WORK INSTRUCTIONS> Return the lines below exactly, starting with the line that contains "SCRC: (973) 786-7700 (95, 2044)" and stopping after the last line.

(Saved entries)
Content starts
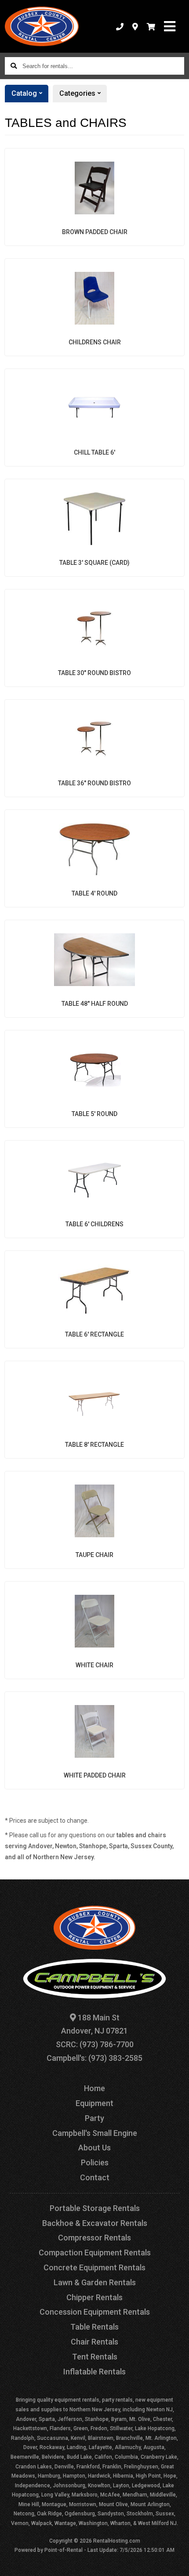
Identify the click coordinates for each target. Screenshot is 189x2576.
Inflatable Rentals (94, 2371)
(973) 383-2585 (115, 2058)
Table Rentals (94, 2326)
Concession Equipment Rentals (95, 2311)
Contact (94, 2177)
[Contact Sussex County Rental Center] (135, 26)
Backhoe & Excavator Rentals (94, 2223)
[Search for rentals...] (13, 66)
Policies (95, 2162)
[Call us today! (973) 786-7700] (120, 26)
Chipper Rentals (94, 2297)
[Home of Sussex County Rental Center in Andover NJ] (42, 26)
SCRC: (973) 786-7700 (95, 2044)
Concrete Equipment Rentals (94, 2267)
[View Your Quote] (151, 26)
Content ends
SOLVED EXERCISE>
SCRC: (973) 786-7700 (95, 2044)
Concrete Equipment Rentals (94, 2267)
[View Your Quote] (151, 26)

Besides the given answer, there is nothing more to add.